What is being asked:
Filter the listing below down to the lines containing the word "computer".

Material provided:
━━━━━━━━━━━━━━━━

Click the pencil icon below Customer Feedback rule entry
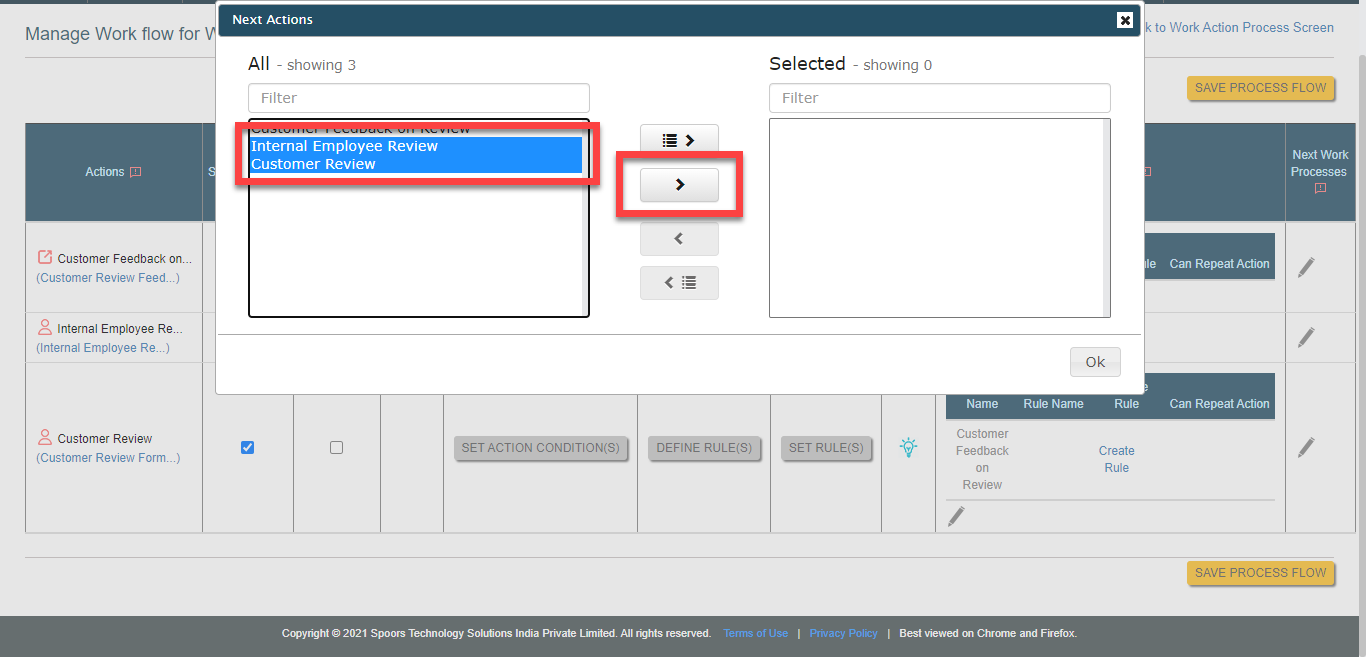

━━━━━━━━━━━━━━━━

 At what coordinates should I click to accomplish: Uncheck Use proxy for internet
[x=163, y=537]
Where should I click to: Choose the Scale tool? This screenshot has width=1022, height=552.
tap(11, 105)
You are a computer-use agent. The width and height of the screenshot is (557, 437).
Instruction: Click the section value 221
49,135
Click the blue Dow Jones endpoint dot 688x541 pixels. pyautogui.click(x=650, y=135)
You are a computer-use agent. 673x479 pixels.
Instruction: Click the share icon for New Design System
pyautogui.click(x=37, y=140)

━━━━━━━━━━━━━━━━

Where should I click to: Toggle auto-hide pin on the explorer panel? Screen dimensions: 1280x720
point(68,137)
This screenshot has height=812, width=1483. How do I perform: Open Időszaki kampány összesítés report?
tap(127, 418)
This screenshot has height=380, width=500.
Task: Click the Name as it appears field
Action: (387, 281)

━━━━━━━━━━━━━━━━

Reply to the task:
You are a computer-use agent. The width and height of the screenshot is (557, 437).
You are a computer-use agent. 673x479 pixels.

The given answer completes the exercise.